中孔洞二氧化矽奈米粒子於生物醫學上之應用：酵素輸送及標靶治療

Abstract

中孔洞二氧化矽奈米粒子是一個具有多功能型的奈米材料，加上具有高表面積、孔體積、高熱穩定性以及容易在表面進行特殊官能基團修飾等優點的性質，所以廣泛的被應用在催化反應、離子交換等方面，具有相當高的應用價值。近幾年的研究發現，中孔洞二氧化矽奈米粒子具有相當好的生物相容性，以及可以有效率的被生物細胞進行吞噬，被認為是極具潛力的新穎材料，因此有許多的奈米生醫相關應用的研究被大量發表。例如傳遞藥物及基因的載體、醫學造影像以及生物偵測等等。 在本論文第一部分，主要是利用蛋白質工程結合中孔洞二氧化矽奈米粒子的概念，我們是第一個在中孔洞二氧化矽奈米粒子材料上證明變性的蛋白質可以藉由chaperones進行再折疊，成為一個具有生物活性的蛋白質，應用在蛋白質或酵素治療上之新穎研究。 主論文第二部分，在提出一個以奈米粒子作為細胞訊號傳遞的調控者之創新概念，我們設計了一個結合NF-κB p65抗體與HIV 1上TAT胜肽的聰穎中孔洞二氧化矽奈米粒子，藉由抗體辨識及奈米材料的物理性質(尺寸)所造成的立體障礙，直接有效抑制癌細胞內p65的活化更進一步抑制癌細胞的增生。我們同時證明了利用奈米粒子對細胞中核蛋白來進行調控之想法的可行性。

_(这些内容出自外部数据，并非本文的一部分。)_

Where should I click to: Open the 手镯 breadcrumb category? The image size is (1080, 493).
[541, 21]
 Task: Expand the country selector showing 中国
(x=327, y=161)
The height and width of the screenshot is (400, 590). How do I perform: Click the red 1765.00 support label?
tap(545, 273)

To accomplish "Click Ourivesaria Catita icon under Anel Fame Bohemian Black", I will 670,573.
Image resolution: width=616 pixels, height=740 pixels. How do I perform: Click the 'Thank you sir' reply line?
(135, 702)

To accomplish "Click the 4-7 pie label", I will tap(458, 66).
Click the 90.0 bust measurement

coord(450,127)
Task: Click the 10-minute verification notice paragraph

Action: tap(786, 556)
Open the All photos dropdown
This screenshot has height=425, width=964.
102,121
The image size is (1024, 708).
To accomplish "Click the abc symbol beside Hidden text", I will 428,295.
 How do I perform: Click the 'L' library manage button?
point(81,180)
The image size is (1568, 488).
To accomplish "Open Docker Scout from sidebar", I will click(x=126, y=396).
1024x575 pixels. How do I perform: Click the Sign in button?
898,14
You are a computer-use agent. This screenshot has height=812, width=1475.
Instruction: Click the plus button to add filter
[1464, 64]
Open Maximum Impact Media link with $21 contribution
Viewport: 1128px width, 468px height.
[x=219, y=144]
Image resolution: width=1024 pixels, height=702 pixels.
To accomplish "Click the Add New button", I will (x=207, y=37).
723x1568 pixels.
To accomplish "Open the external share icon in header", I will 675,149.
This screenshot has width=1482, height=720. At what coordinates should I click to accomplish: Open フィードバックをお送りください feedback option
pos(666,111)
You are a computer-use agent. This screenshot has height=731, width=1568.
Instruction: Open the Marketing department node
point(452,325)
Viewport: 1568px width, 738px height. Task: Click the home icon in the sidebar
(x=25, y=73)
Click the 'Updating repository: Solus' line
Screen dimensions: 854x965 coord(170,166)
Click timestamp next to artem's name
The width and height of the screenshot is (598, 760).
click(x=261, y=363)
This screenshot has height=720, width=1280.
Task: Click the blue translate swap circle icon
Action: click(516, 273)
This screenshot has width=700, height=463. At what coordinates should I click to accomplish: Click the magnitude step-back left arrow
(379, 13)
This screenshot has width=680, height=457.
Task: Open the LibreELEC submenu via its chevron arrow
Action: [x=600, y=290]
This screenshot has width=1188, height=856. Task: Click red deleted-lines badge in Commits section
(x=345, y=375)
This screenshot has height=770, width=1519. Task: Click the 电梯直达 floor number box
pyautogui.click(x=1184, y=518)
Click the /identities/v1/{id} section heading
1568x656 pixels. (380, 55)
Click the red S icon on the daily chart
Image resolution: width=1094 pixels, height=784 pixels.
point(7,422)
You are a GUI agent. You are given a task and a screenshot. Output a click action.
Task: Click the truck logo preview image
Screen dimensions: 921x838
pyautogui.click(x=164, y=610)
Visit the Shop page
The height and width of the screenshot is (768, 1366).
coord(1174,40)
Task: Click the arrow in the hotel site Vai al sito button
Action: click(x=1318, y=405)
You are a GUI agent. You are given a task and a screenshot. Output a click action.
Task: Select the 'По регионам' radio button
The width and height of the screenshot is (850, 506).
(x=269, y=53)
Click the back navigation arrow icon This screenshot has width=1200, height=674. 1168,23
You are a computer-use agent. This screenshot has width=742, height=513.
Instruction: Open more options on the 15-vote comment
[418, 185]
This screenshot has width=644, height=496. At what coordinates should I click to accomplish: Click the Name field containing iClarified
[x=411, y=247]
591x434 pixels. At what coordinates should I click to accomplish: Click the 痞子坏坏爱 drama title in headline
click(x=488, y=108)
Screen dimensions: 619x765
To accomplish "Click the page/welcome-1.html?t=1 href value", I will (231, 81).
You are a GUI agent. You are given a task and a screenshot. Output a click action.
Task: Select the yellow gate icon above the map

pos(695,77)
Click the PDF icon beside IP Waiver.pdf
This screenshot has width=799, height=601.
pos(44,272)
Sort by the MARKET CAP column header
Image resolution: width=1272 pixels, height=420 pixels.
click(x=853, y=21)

Mesoporous silica nanoparticle (MSN) is one of the promising nanoparticles to serve as a multifunctional vehicle due to its high surface area, uniform pore size, easy functionalization, and biocompatibility. Therefore, it becomes highly suitable for biological applications. In additional to traditional applications of mesoporous silica such as catalysis and chromatography, biomedical applications of MSN such as enzyme immobilization, gene transfection, bioimage and drug delivery agents have recently gained much attention. In the first part of the thesis, the strategy is to combine an engineered protein with MSN to demonstrate the denature protein refolded back into its native form which is probably regulated by chaperones in cells. Our result is the first to report that the denature superoxide dismutase (SOD) enzyme carried by MSN has refolded in the cell and exhibits cellular SOD activity. This novel study can be applied to a protein or enzyme-base therapy in the future. In the second part, we proposed nanoparticles served as nuclear translocation blocker by conjugating antibody to interact with transcriptional activator in the cellular signaling pathways. We first designed a smart functionalized MSN to conjugate nuclear factor-κB (NF-κB) anti-p65 antibody and human immunodeficiency virus 1 (HIV 1) transactivating domain which associated with non-endocytosis and nuclear pore complex (NPC) trapping. This smart MSN particle did exhibit cellular penetration and bind NF-κB p65 when activation, via size hindrance to disrupt the p65 translocation, downstream gene transcription and cell proliferation. Unlike existing research, our results demonstrated a novel idea to use nanoparticles as nuclear translocation blocker for further signal regulation.